- _ACTIVITY_
With pictures left out, set down exactly the lines that begin at the one containing "The height and width of the screenshot is (617, 1476)." and end with the last line of the entries below.

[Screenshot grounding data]
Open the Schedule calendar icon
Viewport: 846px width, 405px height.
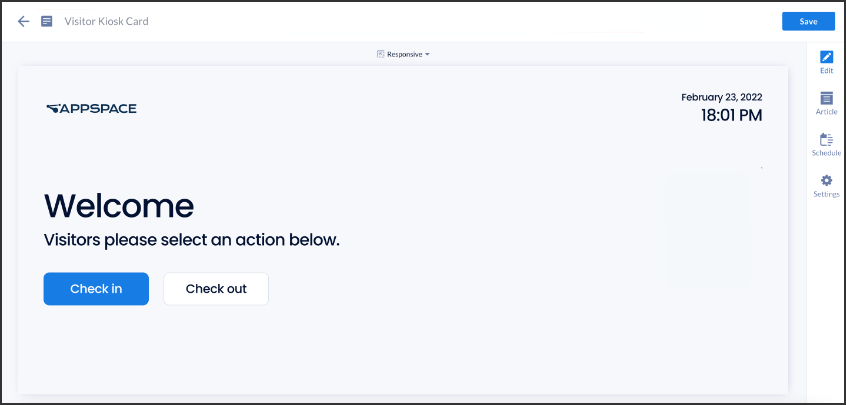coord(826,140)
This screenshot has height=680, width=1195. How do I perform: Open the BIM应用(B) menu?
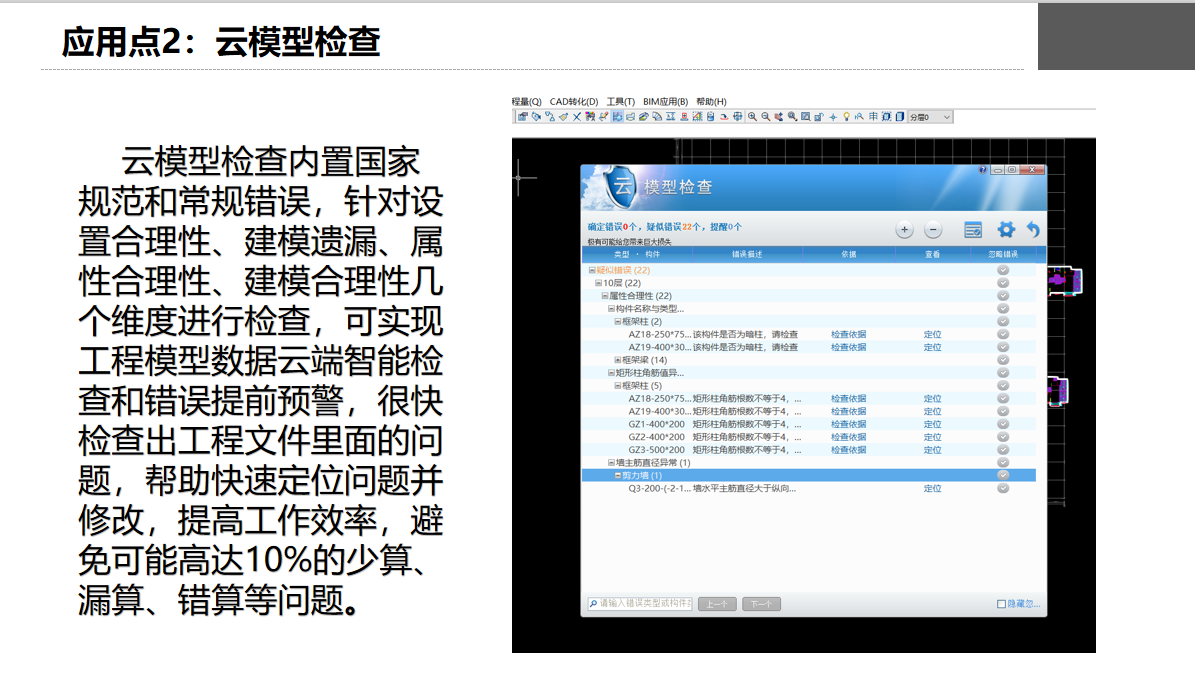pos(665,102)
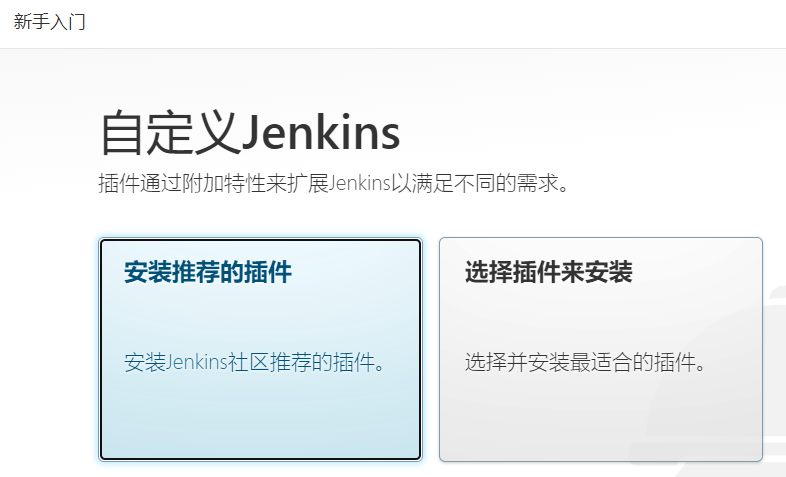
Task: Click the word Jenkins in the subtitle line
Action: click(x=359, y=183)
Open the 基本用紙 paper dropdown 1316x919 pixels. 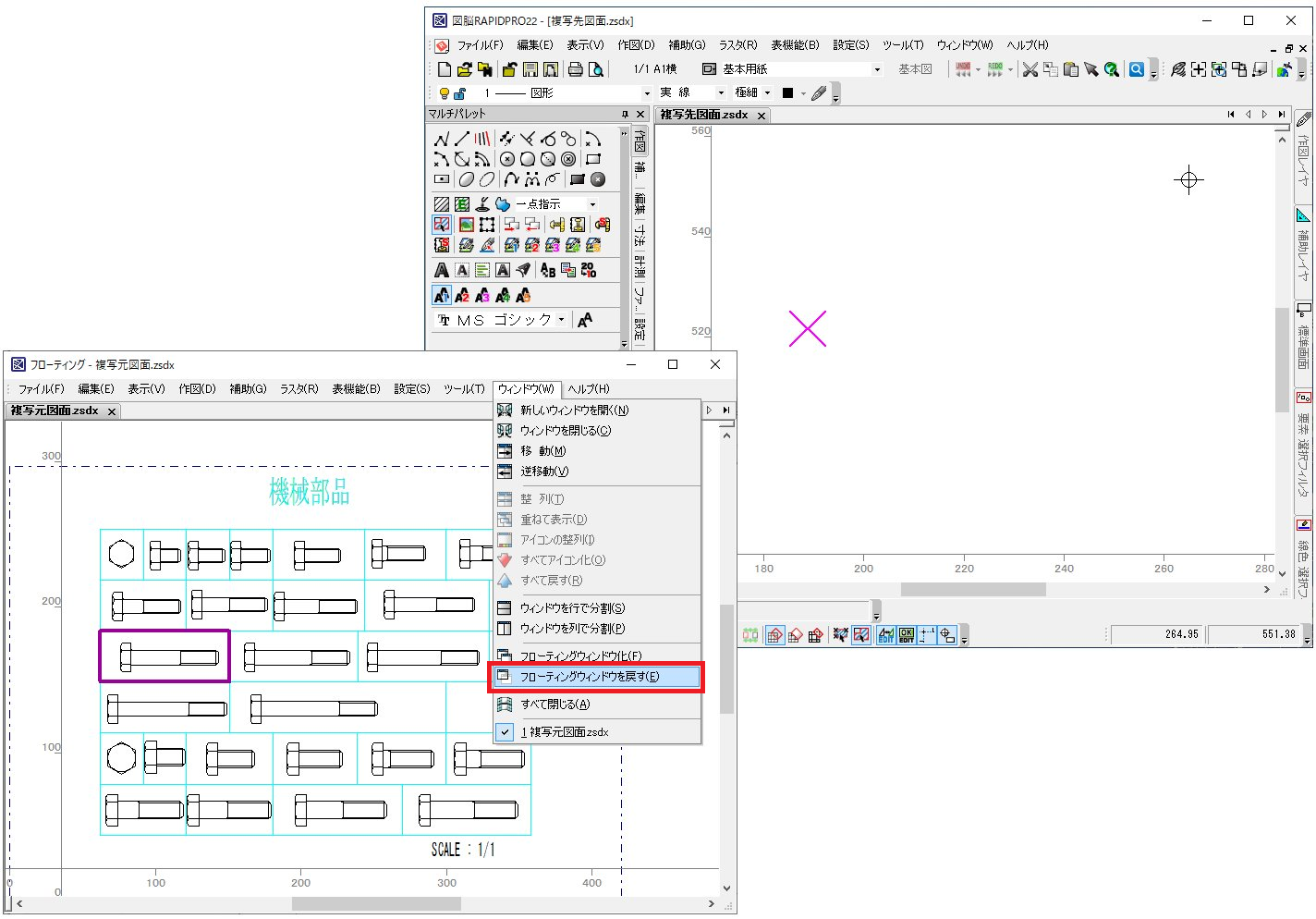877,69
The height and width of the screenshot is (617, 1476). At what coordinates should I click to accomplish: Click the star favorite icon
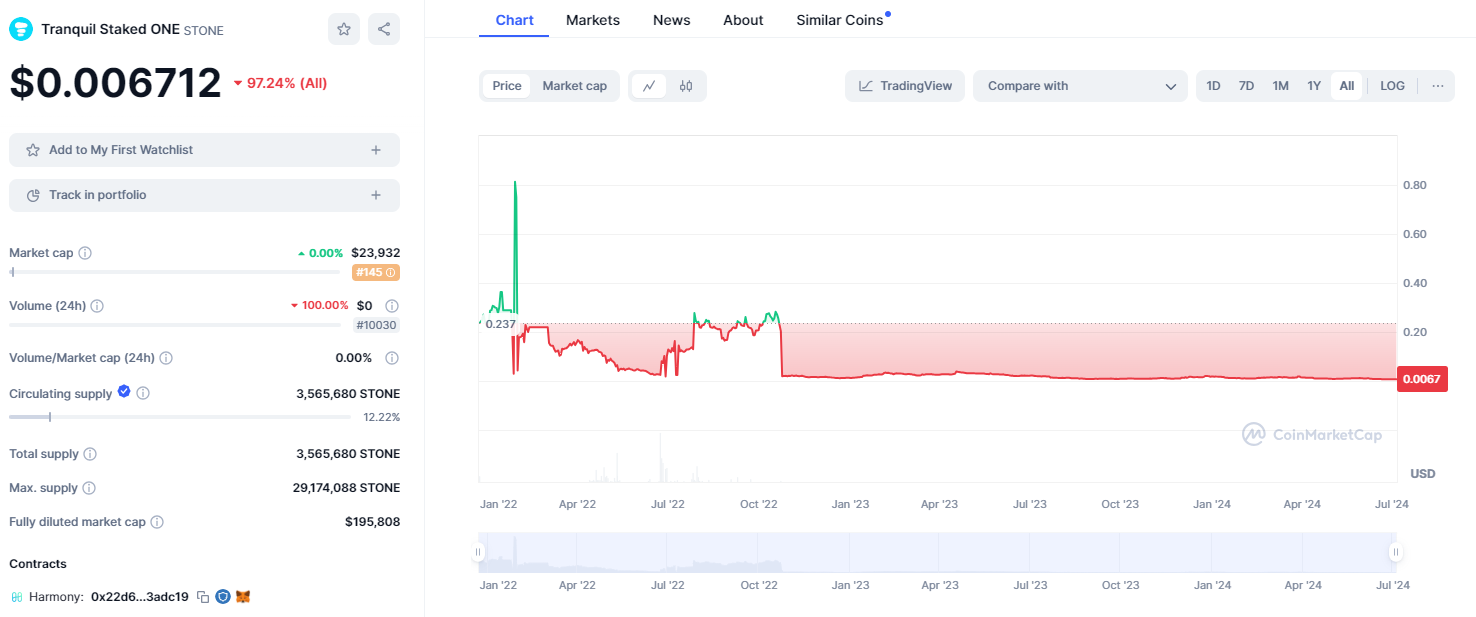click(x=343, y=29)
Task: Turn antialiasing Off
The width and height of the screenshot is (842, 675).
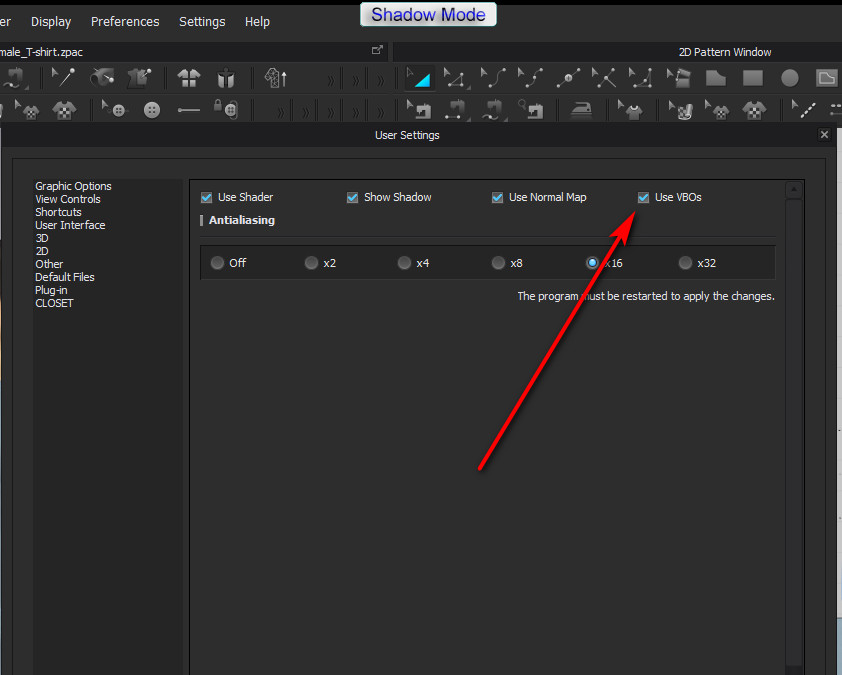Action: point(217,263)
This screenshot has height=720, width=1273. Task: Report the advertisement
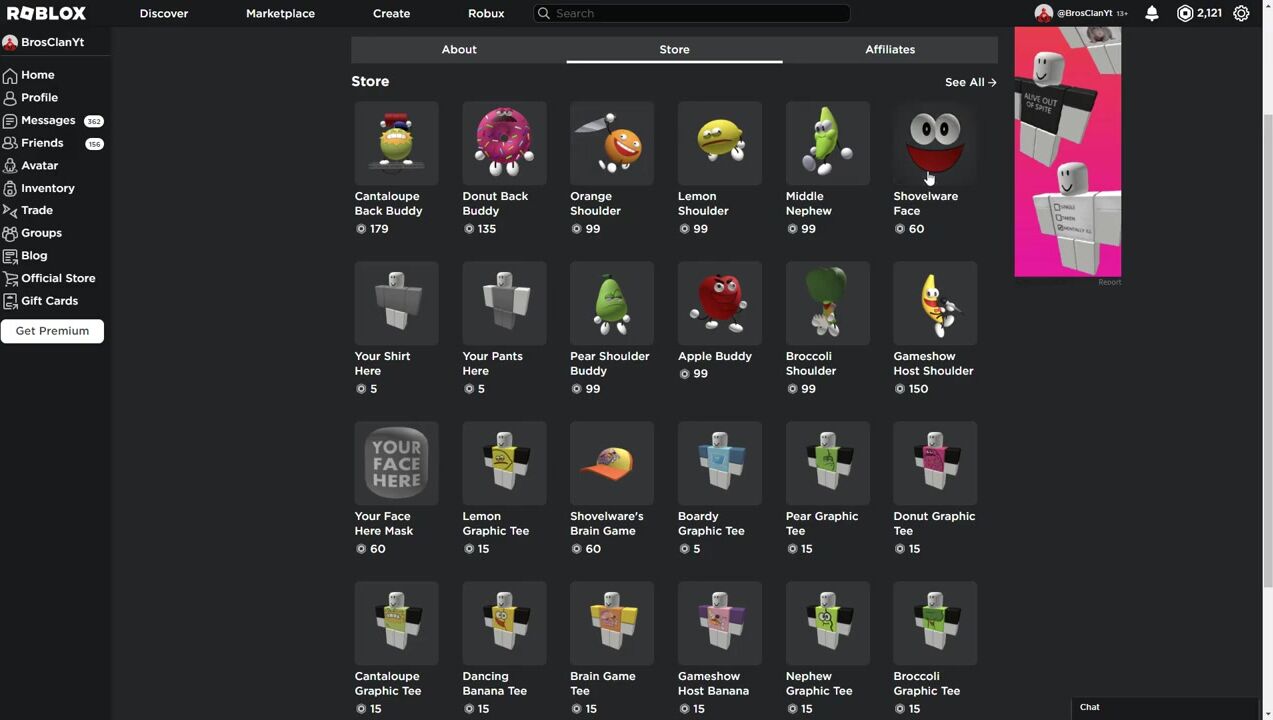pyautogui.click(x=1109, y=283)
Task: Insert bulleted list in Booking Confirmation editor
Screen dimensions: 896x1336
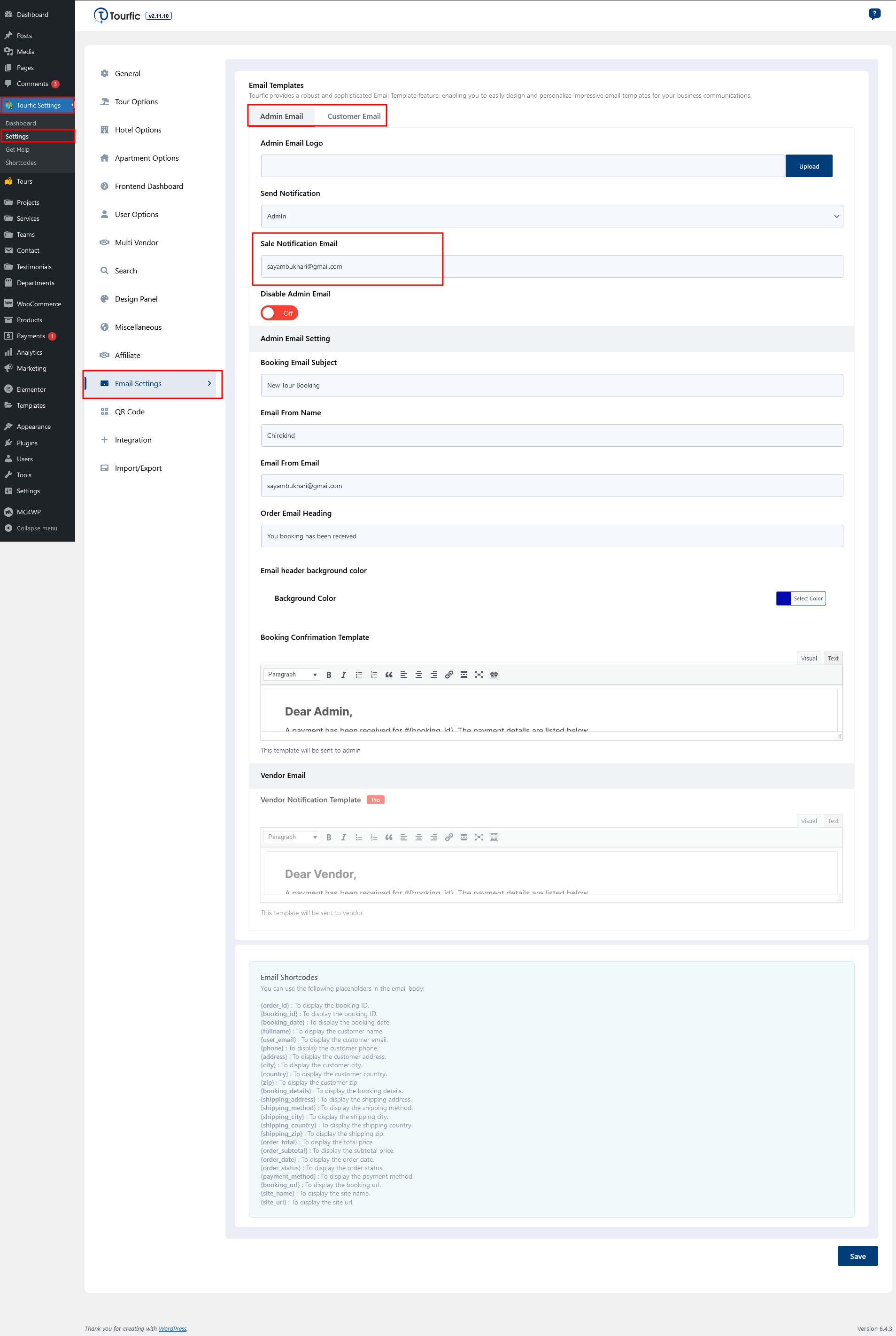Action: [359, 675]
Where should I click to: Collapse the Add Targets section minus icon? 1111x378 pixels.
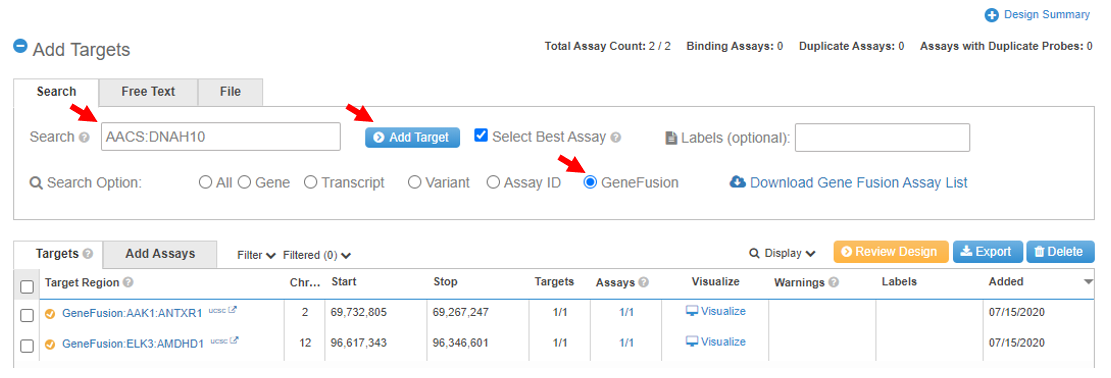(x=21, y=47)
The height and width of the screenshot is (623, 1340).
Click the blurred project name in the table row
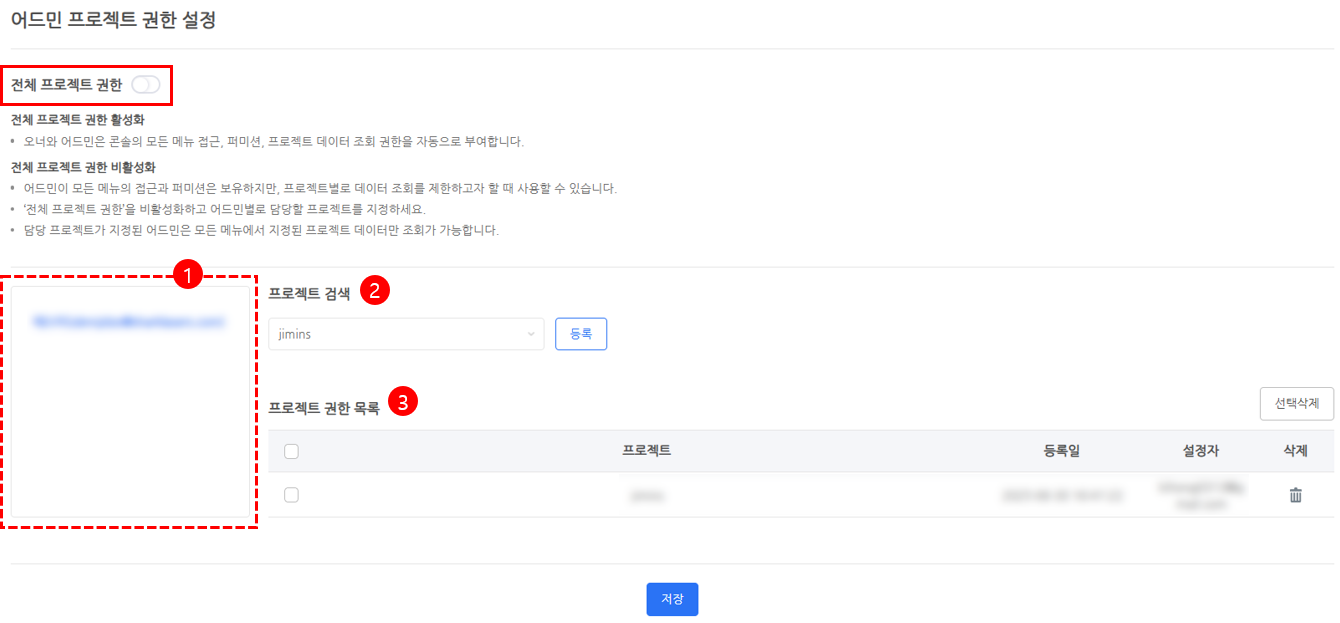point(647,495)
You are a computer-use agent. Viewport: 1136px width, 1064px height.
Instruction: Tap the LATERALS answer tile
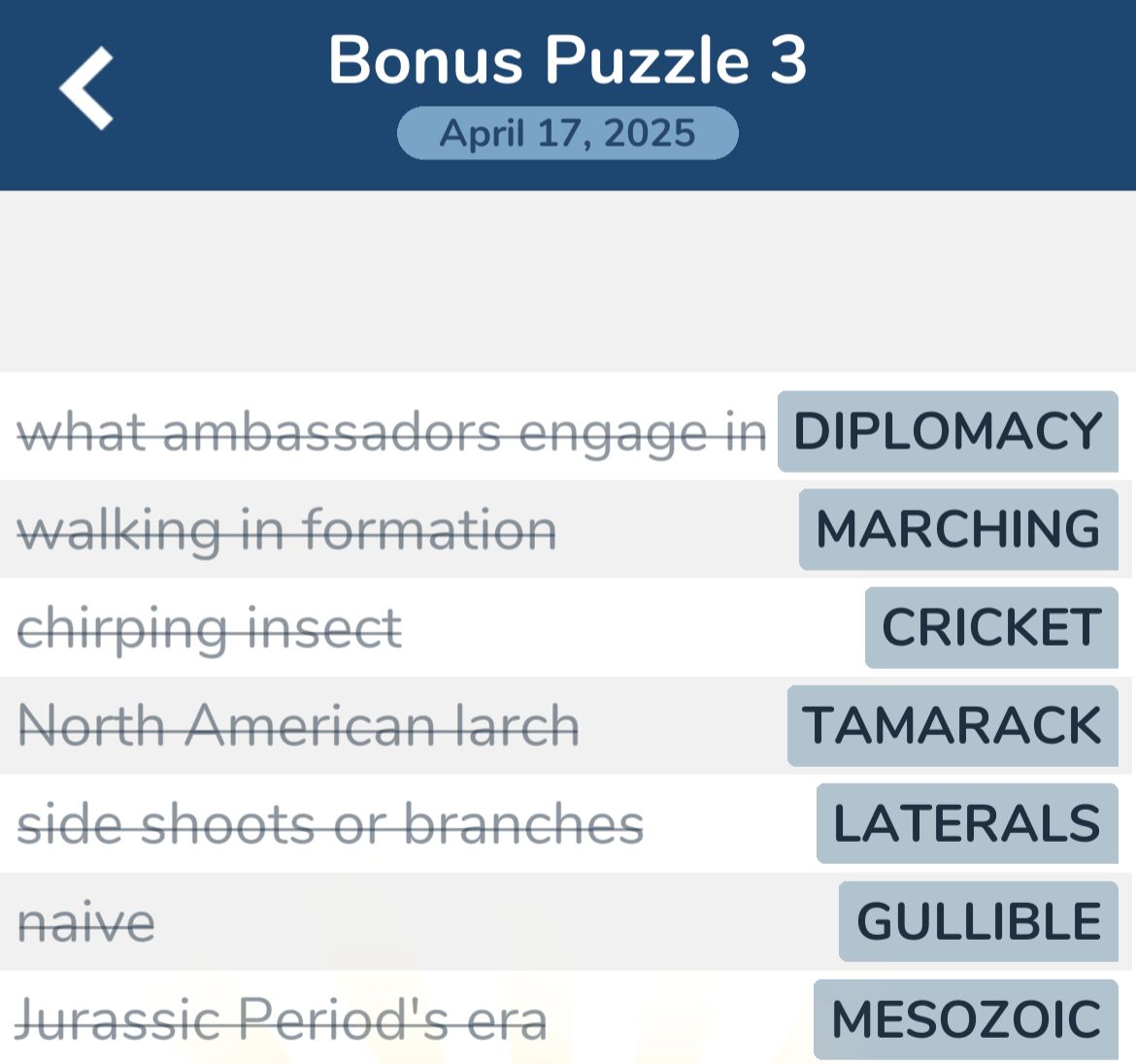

- _OUTPUT FOR THIS TASK_
The height and width of the screenshot is (617, 1476). At what coordinates should I click to accomplish: Click the star favorite icon
click(x=343, y=29)
Task: Turn antialiasing Off
The width and height of the screenshot is (842, 675).
Action: point(217,263)
This screenshot has height=720, width=1273. Task: Report the advertisement
pyautogui.click(x=1109, y=283)
Task: Insert bulleted list in Booking Confirmation editor
Screen dimensions: 896x1336
Action: [359, 675]
Where should I click to: Collapse the Add Targets section minus icon? 1111x378 pixels.
(x=21, y=47)
The height and width of the screenshot is (623, 1340).
Click the blurred project name in the table row
point(647,495)
You are a computer-use agent. Viewport: 1136px width, 1064px height.
Instruction: Tap the LATERALS answer tile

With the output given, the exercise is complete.